Stored items:

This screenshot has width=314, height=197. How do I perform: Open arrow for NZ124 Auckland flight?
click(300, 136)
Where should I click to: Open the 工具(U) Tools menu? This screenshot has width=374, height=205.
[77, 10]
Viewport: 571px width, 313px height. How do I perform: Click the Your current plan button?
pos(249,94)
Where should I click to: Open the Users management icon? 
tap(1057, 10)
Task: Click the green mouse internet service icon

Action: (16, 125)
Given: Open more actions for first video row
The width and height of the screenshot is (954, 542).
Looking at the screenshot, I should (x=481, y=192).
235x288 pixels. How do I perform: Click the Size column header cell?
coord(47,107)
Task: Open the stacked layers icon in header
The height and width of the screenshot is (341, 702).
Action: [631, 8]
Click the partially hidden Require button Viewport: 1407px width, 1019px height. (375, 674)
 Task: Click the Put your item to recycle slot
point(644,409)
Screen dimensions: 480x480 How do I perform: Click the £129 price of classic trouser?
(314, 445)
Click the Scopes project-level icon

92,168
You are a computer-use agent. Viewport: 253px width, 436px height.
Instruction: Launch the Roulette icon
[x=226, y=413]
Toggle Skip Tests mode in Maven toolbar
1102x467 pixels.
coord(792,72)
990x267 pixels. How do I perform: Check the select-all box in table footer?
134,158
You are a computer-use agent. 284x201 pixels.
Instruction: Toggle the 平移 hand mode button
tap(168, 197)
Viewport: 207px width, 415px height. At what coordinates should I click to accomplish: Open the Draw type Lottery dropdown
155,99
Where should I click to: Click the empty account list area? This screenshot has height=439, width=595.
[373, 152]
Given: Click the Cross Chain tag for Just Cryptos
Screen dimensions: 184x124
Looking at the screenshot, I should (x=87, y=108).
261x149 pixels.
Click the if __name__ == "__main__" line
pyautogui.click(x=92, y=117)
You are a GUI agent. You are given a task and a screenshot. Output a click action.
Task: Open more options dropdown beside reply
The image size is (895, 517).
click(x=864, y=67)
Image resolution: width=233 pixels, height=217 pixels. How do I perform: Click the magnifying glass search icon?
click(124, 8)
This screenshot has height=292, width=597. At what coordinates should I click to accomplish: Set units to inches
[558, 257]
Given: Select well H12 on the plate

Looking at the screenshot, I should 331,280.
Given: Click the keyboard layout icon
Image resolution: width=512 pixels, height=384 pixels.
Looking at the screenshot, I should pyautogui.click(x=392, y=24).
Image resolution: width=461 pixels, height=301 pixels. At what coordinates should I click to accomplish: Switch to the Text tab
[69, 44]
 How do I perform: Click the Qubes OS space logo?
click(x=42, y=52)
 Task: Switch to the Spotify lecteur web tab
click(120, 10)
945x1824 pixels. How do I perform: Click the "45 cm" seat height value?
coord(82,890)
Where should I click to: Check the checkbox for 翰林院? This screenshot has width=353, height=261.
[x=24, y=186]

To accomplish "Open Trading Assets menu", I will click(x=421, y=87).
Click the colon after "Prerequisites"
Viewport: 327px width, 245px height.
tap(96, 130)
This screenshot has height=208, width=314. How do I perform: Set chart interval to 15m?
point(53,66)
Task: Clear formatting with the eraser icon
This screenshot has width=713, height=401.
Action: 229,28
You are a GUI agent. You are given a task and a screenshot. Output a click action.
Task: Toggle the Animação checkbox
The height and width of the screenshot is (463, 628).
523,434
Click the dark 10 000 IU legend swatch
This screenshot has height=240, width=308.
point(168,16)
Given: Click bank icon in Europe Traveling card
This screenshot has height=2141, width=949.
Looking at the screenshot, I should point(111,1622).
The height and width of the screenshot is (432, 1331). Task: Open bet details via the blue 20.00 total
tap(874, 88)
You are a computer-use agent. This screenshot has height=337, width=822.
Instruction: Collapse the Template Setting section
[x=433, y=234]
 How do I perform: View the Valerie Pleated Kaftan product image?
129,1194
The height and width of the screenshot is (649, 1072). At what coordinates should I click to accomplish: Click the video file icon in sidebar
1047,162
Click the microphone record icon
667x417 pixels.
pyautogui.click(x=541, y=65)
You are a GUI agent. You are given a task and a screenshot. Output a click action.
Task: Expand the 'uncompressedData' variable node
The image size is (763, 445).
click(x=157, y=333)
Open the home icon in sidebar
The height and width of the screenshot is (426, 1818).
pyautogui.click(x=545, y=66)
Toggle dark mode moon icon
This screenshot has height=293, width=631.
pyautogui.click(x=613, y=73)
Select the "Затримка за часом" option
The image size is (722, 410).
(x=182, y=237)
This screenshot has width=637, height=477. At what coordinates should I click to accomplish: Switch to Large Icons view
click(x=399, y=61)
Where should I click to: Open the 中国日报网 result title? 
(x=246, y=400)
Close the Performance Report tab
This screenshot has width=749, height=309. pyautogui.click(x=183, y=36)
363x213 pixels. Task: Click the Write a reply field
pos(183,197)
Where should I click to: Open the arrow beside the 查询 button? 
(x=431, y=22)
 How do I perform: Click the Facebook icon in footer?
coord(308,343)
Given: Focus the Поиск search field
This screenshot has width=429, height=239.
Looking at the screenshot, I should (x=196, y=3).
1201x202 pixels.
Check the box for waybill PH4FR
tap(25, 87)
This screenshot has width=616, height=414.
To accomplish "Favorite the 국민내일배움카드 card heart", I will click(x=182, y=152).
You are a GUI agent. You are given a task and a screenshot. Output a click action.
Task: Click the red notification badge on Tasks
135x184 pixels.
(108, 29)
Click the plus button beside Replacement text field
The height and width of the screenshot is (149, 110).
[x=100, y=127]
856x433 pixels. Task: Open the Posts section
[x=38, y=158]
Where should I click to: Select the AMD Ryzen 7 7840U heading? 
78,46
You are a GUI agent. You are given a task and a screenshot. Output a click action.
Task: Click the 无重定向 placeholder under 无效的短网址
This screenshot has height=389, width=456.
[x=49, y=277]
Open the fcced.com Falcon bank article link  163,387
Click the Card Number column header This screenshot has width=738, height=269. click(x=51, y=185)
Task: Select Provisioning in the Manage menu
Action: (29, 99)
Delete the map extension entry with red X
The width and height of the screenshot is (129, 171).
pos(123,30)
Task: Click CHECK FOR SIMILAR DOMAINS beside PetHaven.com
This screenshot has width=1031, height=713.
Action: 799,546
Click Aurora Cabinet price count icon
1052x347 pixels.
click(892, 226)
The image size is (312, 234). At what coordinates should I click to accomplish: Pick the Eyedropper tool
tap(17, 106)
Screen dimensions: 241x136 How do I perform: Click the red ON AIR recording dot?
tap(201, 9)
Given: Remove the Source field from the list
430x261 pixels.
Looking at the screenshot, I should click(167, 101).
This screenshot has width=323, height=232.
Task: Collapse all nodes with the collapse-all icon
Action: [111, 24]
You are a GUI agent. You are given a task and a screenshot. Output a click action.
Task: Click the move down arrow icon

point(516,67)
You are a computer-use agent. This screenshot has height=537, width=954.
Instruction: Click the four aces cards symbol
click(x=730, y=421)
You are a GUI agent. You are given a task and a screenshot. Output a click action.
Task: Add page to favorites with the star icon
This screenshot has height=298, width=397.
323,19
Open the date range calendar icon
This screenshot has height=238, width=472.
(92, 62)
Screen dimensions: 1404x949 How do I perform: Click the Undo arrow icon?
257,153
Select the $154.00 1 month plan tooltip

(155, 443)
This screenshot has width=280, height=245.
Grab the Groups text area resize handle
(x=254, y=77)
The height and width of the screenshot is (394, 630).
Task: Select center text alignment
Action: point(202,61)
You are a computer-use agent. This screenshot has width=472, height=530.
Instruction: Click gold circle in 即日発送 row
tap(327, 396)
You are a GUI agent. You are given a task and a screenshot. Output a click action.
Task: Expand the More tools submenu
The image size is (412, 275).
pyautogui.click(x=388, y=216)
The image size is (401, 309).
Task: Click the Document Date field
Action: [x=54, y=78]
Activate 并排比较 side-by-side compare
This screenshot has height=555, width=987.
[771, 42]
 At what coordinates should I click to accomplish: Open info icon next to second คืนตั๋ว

> Work to complete
Scan the data for the string "Expand" and copy each line in which it occurs.

> Solution to this exercise
Task: Expand the 'uncompressedData' variable node
Task: Expand the More tools submenu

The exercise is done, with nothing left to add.